At Nature Computational Science, it is one of our main goals to promote the role of computational science in fostering multidisciplinary research. Looking at the Aims & Scope page of our journal, our readers might be impressed, and at the same time puzzled, by the many different disciplines that are under our scope. However, this ‘ambitious’ list reflects nothing more than the critical place where computational science stands nowadays: we want to celebrate the importance of computational science in a large number of fields. We also take into consideration the potential interest of a paper to a wide range of disciplines when deciding on whether to send it out to peer review8. Finally, our non-primary research content (for instance, Reviews, Perspectives and Comments) is mainly dedicated to covering topics that are of interest to a broad range of researchers.

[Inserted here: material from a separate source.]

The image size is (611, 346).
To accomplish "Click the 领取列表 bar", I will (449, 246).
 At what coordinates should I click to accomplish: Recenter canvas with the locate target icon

While multidisciplinary research is very beneficial to the research community, we also realize that there are barriers for scientists to communicate across different domains9, including the lack of mutual understanding in outcome expectations, the differences in technical vocabulary and the distinct communication cultures. In the context of our editorial process, we make an effort to tackle these challenges in different ways. For instance, in the peer review process, we always aim to invite researchers with varied expertise to make sure that we have taken into account multiple perspectives of a paper. If a paper is accepted for publication, we perform careful editing to clarify any jargon or scientific terms that might be obscure to our multidisciplinary readership; if it is still difficult for the paper to be comprehended by non-experts, we have the option to invite a renowned researcher to write a News & Views piece to accompany that paper, where the novelty of the paper can be better described and disseminated to our readers. We are, of course, always open to suggestions from our readers, authors and referees on how to improve our editorial process to ensure that our papers can reach broader audiences.

As new computing architectures are developed (for instance, exascale, quantum, optical and neuromorphic computing) and as more data become available, the computational science field will certainly continue to progress at a faster pace. Strong multidisciplinary collaboration will be vital for addressing our society’s most urgent challenges and for enabling our greatest future achievements.